Joseph Saunders, chief executive of Visa Inc. Photographer: Jin Lee/Bloomberg
July 29 (Bloomberg) -- Jason Kupferberg, an analyst at UBS AG, talks with Bloomberg's Susan Li about Visa Inc.'s financial results and outlook.
Visa, the world’s biggest payments network, posted a fiscal third-quarter profit that exceeded most Wall Street estimates for a 10th straight quarter as more consumers paid with plastic. Kupferberg, speaking from New York, also discusses the Federal Reserve's new debit-card regulations aimed at Visa and No. 2 network MasterCard Inc. (Source: Bloomberg)
Visa Inc., the world’s biggest
payments network, posted a fiscal third-quarter profit that
exceeded most Wall Street estimates for a 10th straight quarter
as more consumers paid with plastic.
Net income for the three months ended June 30 was $716
million, or 97 cents a share, compared with $729 million, or 96
cents, in the same period a year earlier, the San Francisco-
based company said today in a statement. The average estimate of
31 analysts surveyed by Bloomberg was 93 cents. The year-earlier
results included a one-time gain of $237 million from the sale
of an investment.
Chief Executive Officer Joseph W. Saunders may struggle to
match that performance next year, when the Federal Reserve
imposes new debit-card regulations aimed at Visa and No. 2
network MasterCard Inc. The rules will cap “swipe” fees, or
interchange, charged to merchants on each transaction and make
it easier for rival debit networks, such as one operated by KKR
& Co. subsidiary First Data Corp., to gain market share.
“While it is too early to fully and accurately gauge the
impact of the legislation, Visa has demonstrated an ability to
manage our business through periods of change,” said Saunders,
64, in the statement.
Visa said it’s sticking to a 2010 forecast for net revenue
growth at the high end of an 11 percent to 15 percent range.

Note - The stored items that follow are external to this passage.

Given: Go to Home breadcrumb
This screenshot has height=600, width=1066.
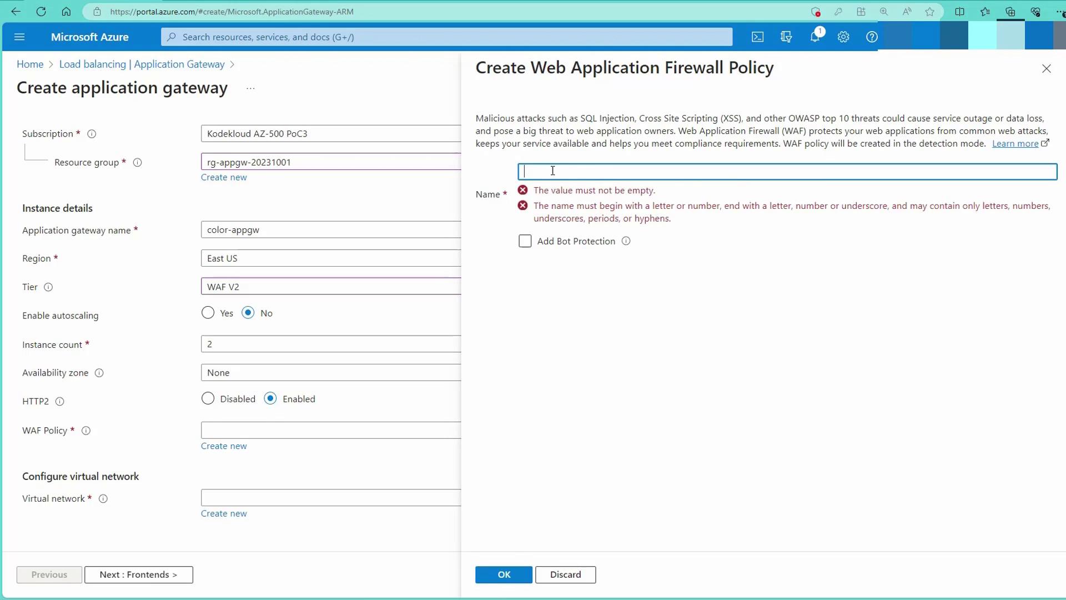Looking at the screenshot, I should pyautogui.click(x=30, y=64).
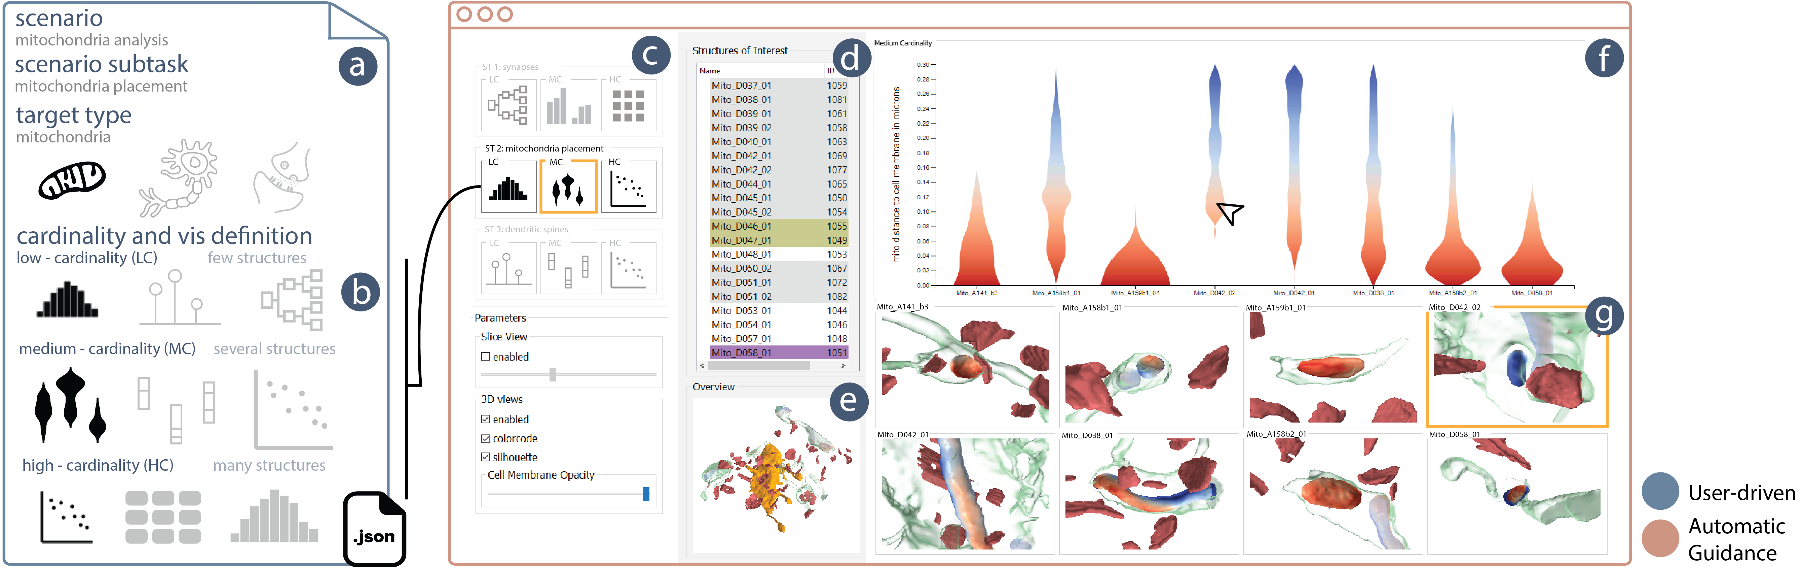Viewport: 1802px width, 567px height.
Task: Select the MC bar chart icon for ST 1 synapses
Action: [x=569, y=105]
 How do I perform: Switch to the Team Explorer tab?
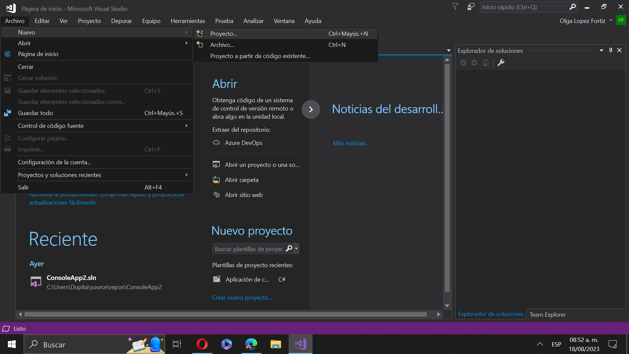[547, 314]
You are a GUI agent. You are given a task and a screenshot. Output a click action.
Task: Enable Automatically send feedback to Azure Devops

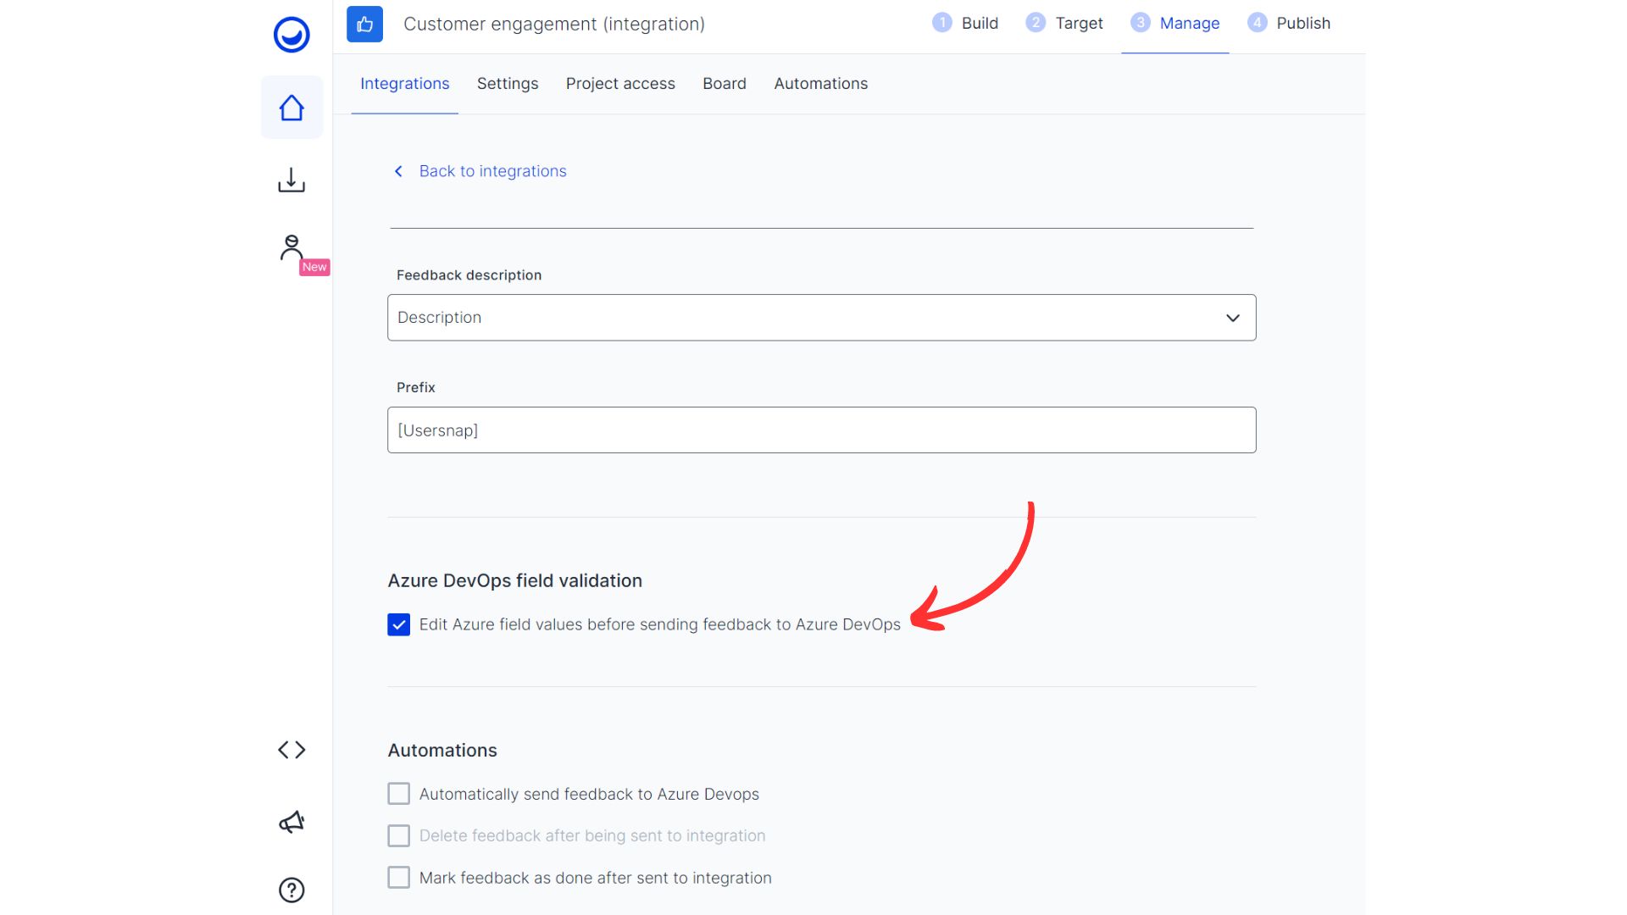398,793
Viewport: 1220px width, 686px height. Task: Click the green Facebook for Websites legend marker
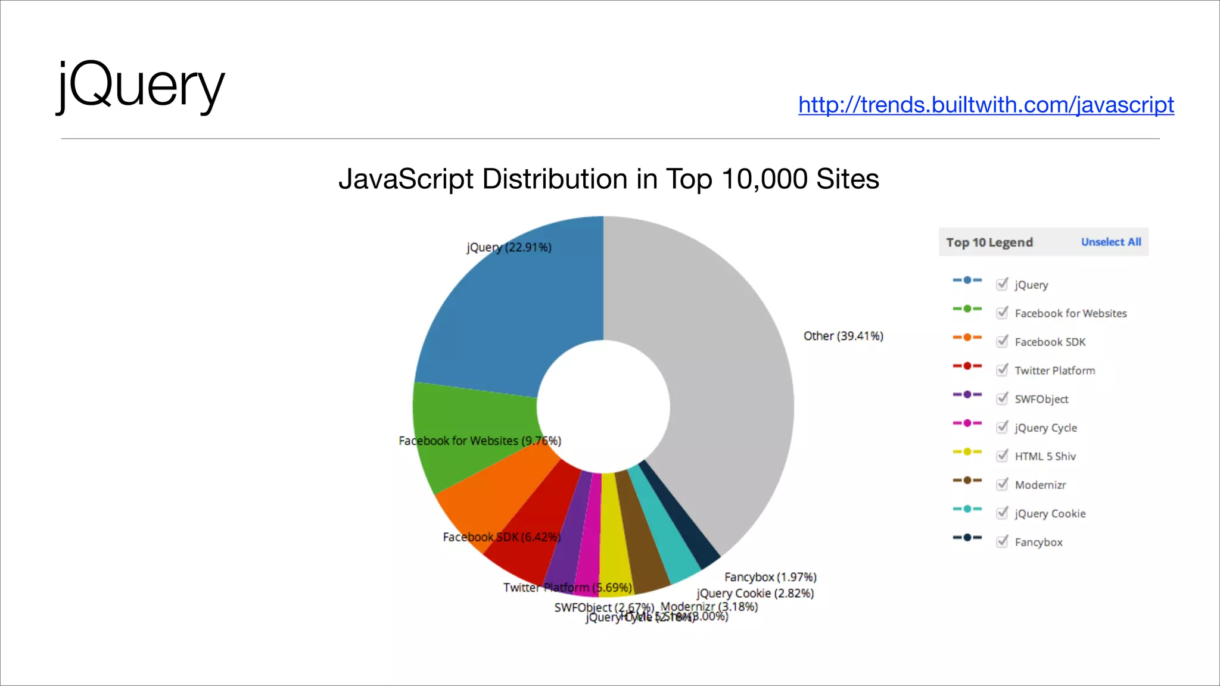click(x=967, y=308)
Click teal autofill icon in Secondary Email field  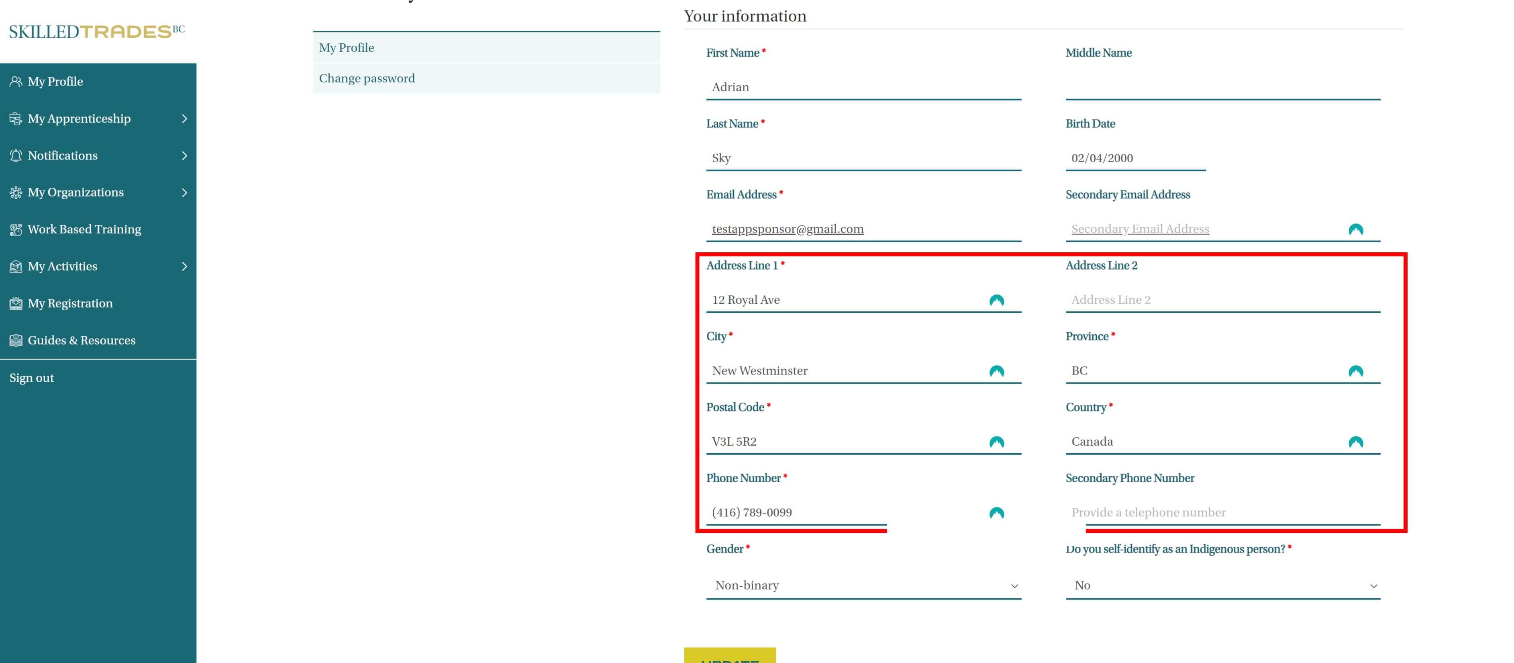pyautogui.click(x=1355, y=230)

Diluted earnings per share are expected to grow by more than 20
percent annually this fiscal year and next, the company said.
Sharing ‘Pain’
Visa and MasterCard, based in Purchase, New York, set
interchange rates and pass the money to card-issuing banks
including Bank of America Corp., JPMorgan Chase & Co. and
Citigroup Inc. The legislation could reduce annual interchange
revenue at Charlotte, North Carolina-based Bank of America by as
much as $2.3 billion, Chief Financial Officer Charles H. Noski
said this month.
“Banks could seek to renegotiate their contracts with Visa
and MasterCard to share the economic pain associated with lower
interchange fees, which would potentially threaten a major
revenue stream,” said Stephen Sohn, an analyst with Moody’s
Investors Service, in a July 26 report.
The contracts are the biggest revenue sources for the
networks. They generated $3.17 billion, or 46 percent of net
revenue, for Visa in fiscal 2009, and $2.38 billion, or 47
percent, at MasterCard last year. Visa’s third-quarter service
revenue climbed 13 percent to $873 million.
‘Powerful Force’
The number of processed transactions jumped 14 percent to
11.7 billion as spending on Visa credit and debit cards amounted
to $803 billion, a 14 percent increase when adjusted for
currency fluctuations, the company said. Cross-border volumes
climbed 17 percent, it said.
“The global shift from cash and checks to digital currency
is a powerful force that continues unabated, providing tangible
benefits to consumers, merchants, and governments worldwide,”
Saunders said.
That trend may mitigate the cost of the legislation, Sohn
said.
Card-based and electronic payments, which may have exceeded
cash and checks for the first time in 2009, will probably
account for about 64 percent of an estimated $9 trillion in U.S.
consumer transactions by 2013, according to the Nilson Report,
an industry newsletter based in Carpinteria, California.
Visa fell $1.43, or 1.9 percent, to $75.18 at 4 p.m. in New
York Stock Exchange composite trading. The stock has dropped 14
percent this year.
MasterCard, which is scheduled to report second-quarter
results on Aug. 3, declined 1.9 percent to $210.09.